**Problem to work on:** Please reproduce exactly, and only, the line containing "You are a GUI" and every line after it to the end of the records below, leaving out all pictures.

**Listed entries:**

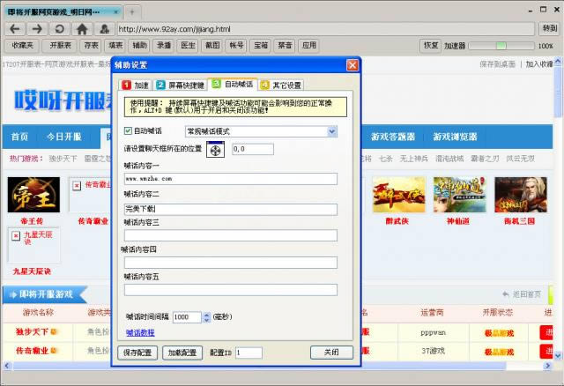
Task: Click the 加载配置 button
Action: [x=183, y=353]
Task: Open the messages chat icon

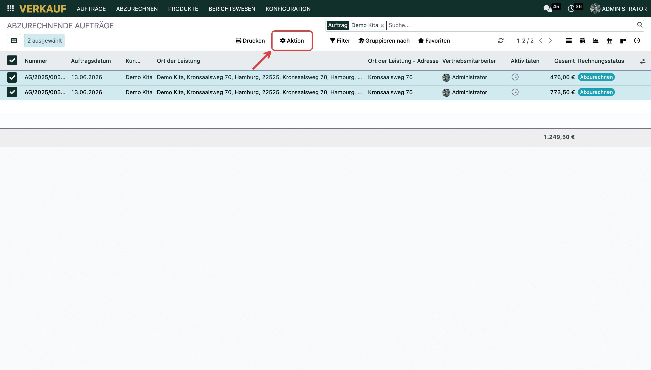Action: [x=548, y=9]
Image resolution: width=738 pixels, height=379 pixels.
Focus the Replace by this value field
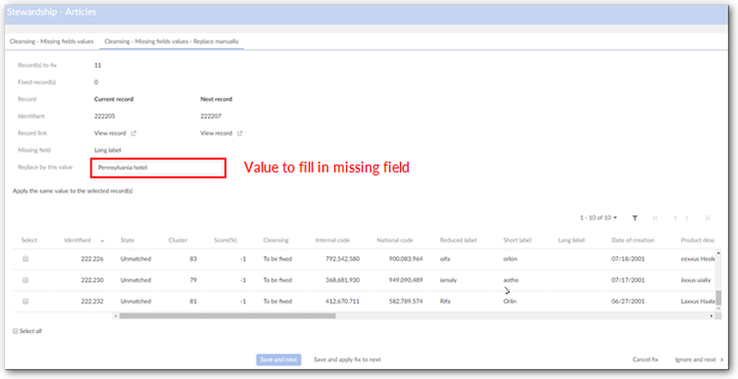click(159, 168)
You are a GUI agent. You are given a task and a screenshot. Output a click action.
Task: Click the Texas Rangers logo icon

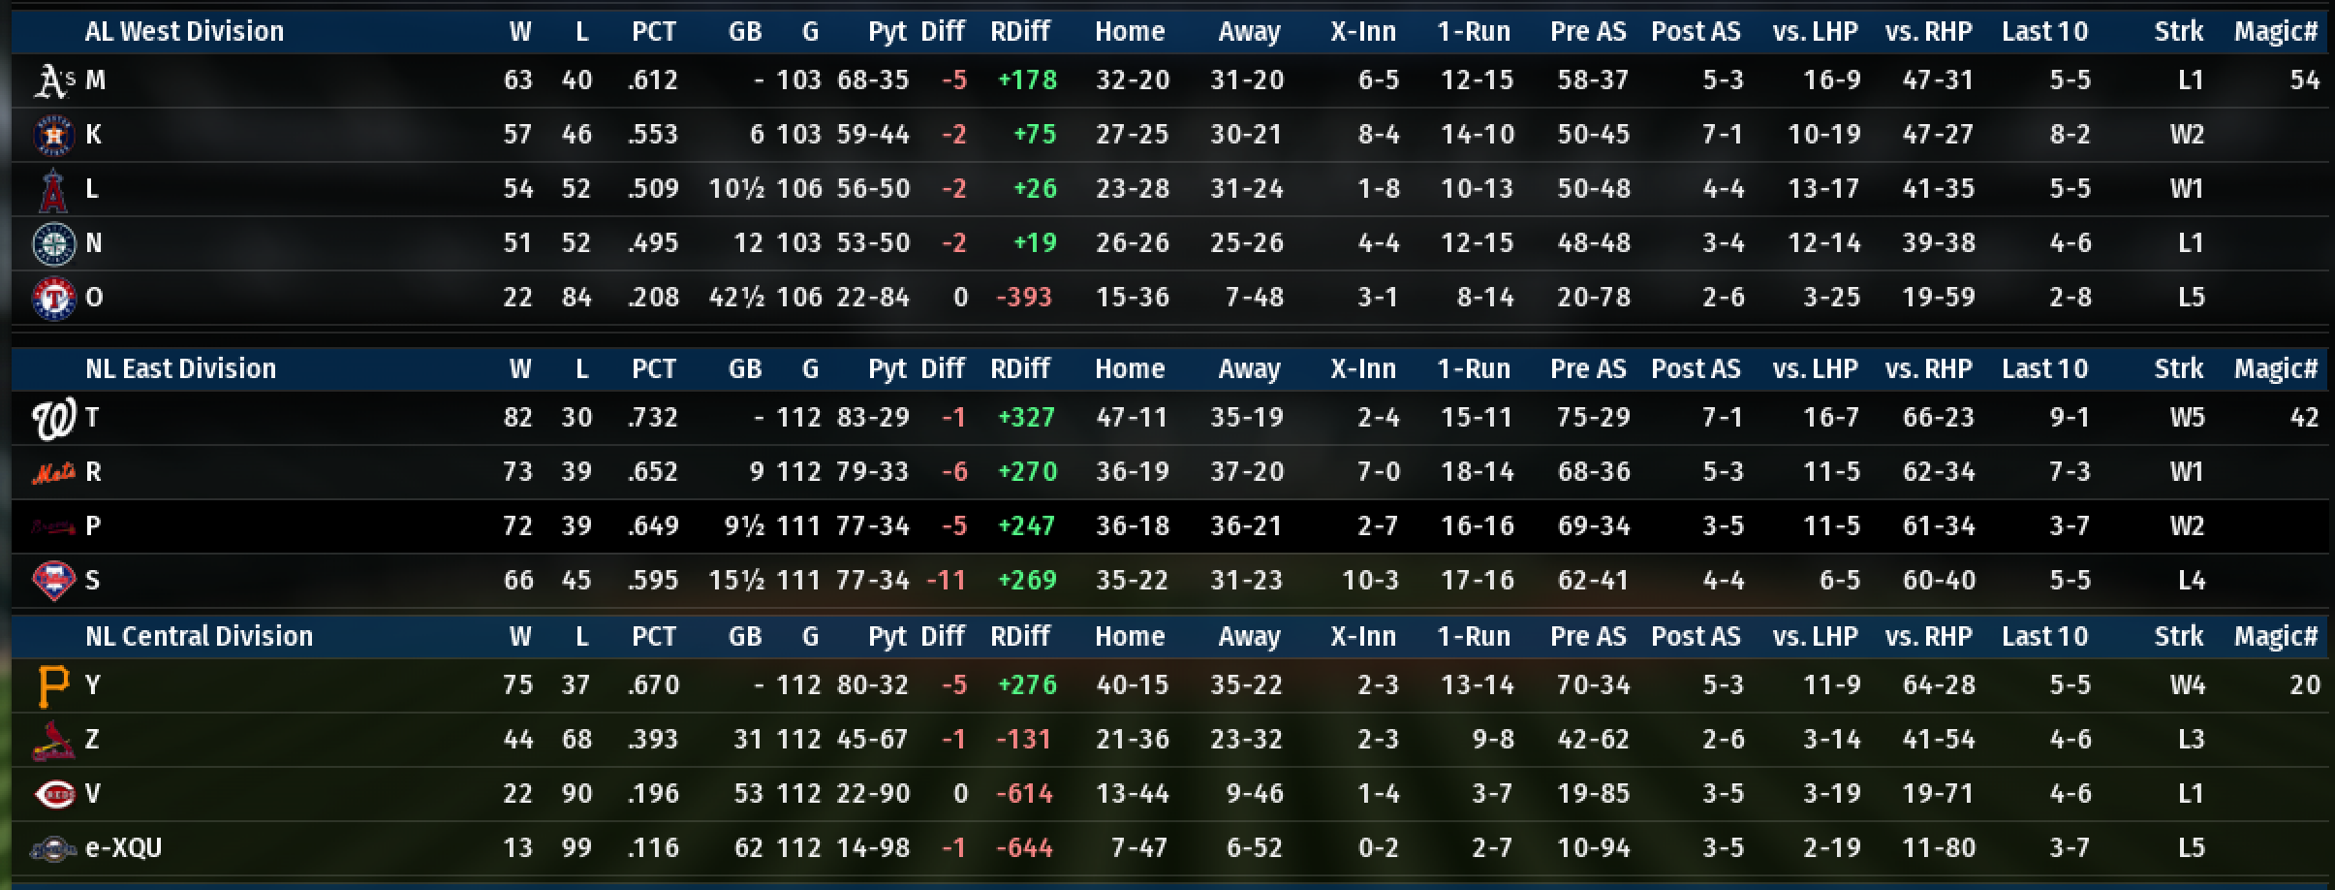point(53,299)
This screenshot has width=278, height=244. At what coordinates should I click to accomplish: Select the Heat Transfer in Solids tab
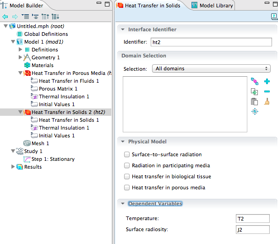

**Your solution:**
You are a GUI agent. You are given a task and a screenshot. Output a click action.
Task: Click the Texas Rangers logo icon

point(53,299)
This screenshot has width=278, height=244. At what coordinates should I click to accomplish: Select the Heat Transfer in Solids tab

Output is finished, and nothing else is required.